Collected data entries -
==============================
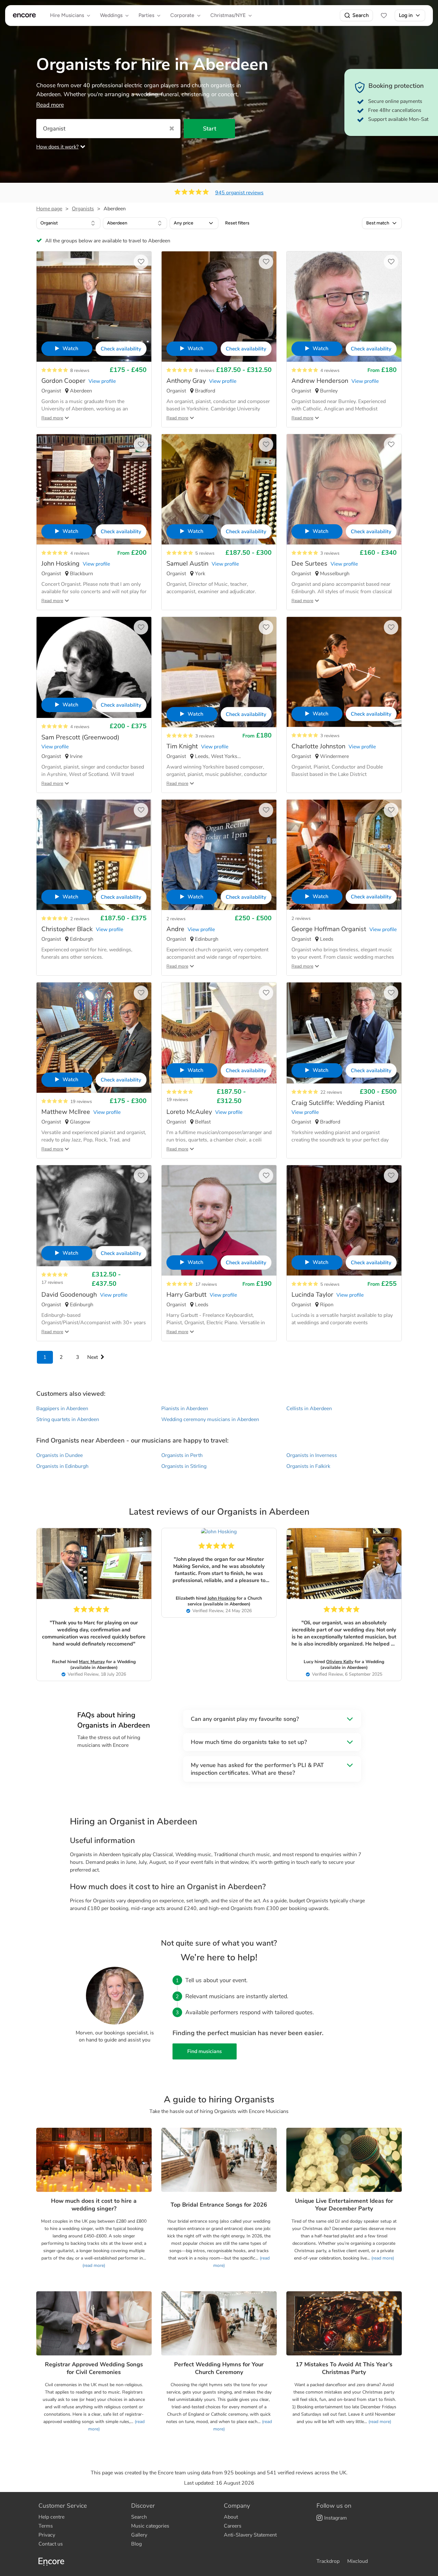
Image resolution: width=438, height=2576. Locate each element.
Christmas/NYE (228, 15)
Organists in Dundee (59, 1455)
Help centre (51, 2517)
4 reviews (330, 370)
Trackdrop (328, 2561)
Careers (232, 2526)
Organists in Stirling (183, 1466)
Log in (406, 15)
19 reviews (81, 1102)
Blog (136, 2543)
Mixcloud (357, 2561)
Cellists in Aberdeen (309, 1408)
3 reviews (330, 553)
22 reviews (331, 1092)
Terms (45, 2526)
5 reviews (205, 553)
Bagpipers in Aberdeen (62, 1408)
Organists (83, 208)
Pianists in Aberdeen (184, 1408)
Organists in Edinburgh (62, 1466)
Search (360, 15)
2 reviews (79, 919)
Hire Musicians (67, 15)
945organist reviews (239, 192)
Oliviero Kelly (339, 1662)
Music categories (150, 2526)
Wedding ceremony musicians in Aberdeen (210, 1419)
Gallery (139, 2534)
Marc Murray (92, 1662)
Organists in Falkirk (308, 1466)
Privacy (46, 2534)
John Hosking (221, 1598)
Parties (146, 15)
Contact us (50, 2543)
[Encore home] (24, 15)
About (231, 2517)
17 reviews (52, 1282)
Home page (49, 208)
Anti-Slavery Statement (250, 2534)
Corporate (182, 15)
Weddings (111, 15)
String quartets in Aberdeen (67, 1419)
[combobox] (68, 223)
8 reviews (79, 370)
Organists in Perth (182, 1455)
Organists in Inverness (311, 1455)
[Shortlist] (384, 15)
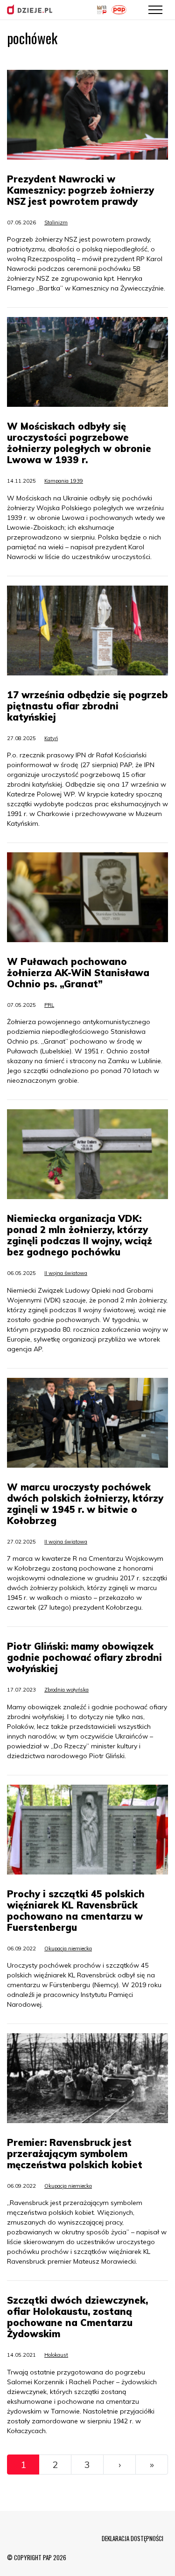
==============================
What to work on -
The records shown above are to be repeated exactly, with the pictures left out.

Task output -
Image resolution: width=438, height=2576. Locate each element.
Christmas/NYE (228, 15)
Organists in Dundee (59, 1455)
Help centre (51, 2517)
4 reviews (330, 370)
Trackdrop (328, 2561)
Careers (232, 2526)
Organists in Stirling (183, 1466)
Log in (406, 15)
19 reviews (81, 1102)
Blog (136, 2543)
Mixcloud (357, 2561)
Cellists in Aberdeen (309, 1408)
3 reviews (330, 553)
22 reviews (331, 1092)
Terms (45, 2526)
5 reviews (205, 553)
Bagpipers in Aberdeen (62, 1408)
Organists (83, 208)
Pianists in Aberdeen (184, 1408)
Organists in Edinburgh (62, 1466)
Search (360, 15)
2 reviews (79, 919)
Hire Musicians (67, 15)
945organist reviews (239, 192)
Oliviero Kelly (339, 1662)
Music categories (150, 2526)
Wedding ceremony musicians in Aberdeen (210, 1419)
Gallery (139, 2534)
Marc Murray (92, 1662)
Organists in Falkirk (308, 1466)
Privacy (46, 2534)
John Hosking (221, 1598)
Parties (146, 15)
Contact us (50, 2543)
[Encore home] (24, 15)
About (231, 2517)
17 reviews (52, 1282)
Home page (49, 208)
Anti-Slavery Statement (250, 2534)
Corporate (182, 15)
Weddings (111, 15)
String quartets in Aberdeen (67, 1419)
[combobox] (68, 223)
8 reviews (79, 370)
Organists in Perth (182, 1455)
Organists in Inverness (311, 1455)
[Shortlist] (384, 15)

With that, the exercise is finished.